Memory Management in R
Memory management in R works differently than in languages like C or Python. R uses copy-on-modify semantics and automatic garbage collection, which simplifies coding but can cause unexpected memory usage patterns. Understanding these internals helps you write code that handles large datasets efficiently.
How R Manages Memory
R allocates memory dynamically and manages it through a garbage collector that runs automatically. When you create objects, R allocates space from the heap.

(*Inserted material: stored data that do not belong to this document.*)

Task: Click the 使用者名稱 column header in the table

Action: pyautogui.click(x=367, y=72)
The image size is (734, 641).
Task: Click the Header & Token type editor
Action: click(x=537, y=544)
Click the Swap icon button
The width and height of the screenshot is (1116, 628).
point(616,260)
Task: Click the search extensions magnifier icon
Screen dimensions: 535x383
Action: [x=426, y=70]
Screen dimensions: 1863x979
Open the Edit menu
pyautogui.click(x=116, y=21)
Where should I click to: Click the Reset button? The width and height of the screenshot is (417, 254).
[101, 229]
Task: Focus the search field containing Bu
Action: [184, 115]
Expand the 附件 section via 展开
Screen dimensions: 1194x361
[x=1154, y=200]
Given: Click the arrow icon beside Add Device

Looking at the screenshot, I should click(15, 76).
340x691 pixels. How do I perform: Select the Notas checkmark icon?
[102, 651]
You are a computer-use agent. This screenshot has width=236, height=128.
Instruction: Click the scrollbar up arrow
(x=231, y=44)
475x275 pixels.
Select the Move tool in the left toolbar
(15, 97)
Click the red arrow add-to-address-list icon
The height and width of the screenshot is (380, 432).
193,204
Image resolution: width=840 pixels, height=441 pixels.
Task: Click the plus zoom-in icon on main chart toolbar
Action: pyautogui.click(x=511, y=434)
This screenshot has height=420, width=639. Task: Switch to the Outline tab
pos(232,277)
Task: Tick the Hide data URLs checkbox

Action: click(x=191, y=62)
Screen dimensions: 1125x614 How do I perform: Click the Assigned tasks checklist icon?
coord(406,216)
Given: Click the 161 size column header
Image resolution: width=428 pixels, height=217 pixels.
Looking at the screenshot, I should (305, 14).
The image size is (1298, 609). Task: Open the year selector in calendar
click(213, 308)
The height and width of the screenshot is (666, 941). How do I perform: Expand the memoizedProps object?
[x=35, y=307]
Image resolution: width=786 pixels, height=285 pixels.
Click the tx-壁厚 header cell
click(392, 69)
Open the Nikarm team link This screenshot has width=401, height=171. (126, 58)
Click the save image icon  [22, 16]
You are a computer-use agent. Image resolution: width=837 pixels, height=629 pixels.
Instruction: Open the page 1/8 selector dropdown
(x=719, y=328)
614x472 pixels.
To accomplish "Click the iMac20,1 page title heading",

When objects are no longer referenced, the garbage collector reclaims that memory.
Copy-on-Modify
When you modify an object in R, the language doesn’t immediately create a copy. Instead, it uses copy-on-write semantics. The object is only copied when you attempt to modify it, and at that point, R duplicates the data.
x <- 1:1000
y <- x # No copy made yet - y points to same memory as x
# Modifying y triggers the copy
y[1] <- 0
# Now y has its own copy
This behavior matters in functions. Passing a large vector to a function doesn’t duplicate it unless the function modifies the input.
Garbage Collection
R’s garbage collector runs automatically when the memory heap reaches a threshold. You don’t need to call gc() manually for normal usage. The collector identifies objects with no remaining references and frees their memory.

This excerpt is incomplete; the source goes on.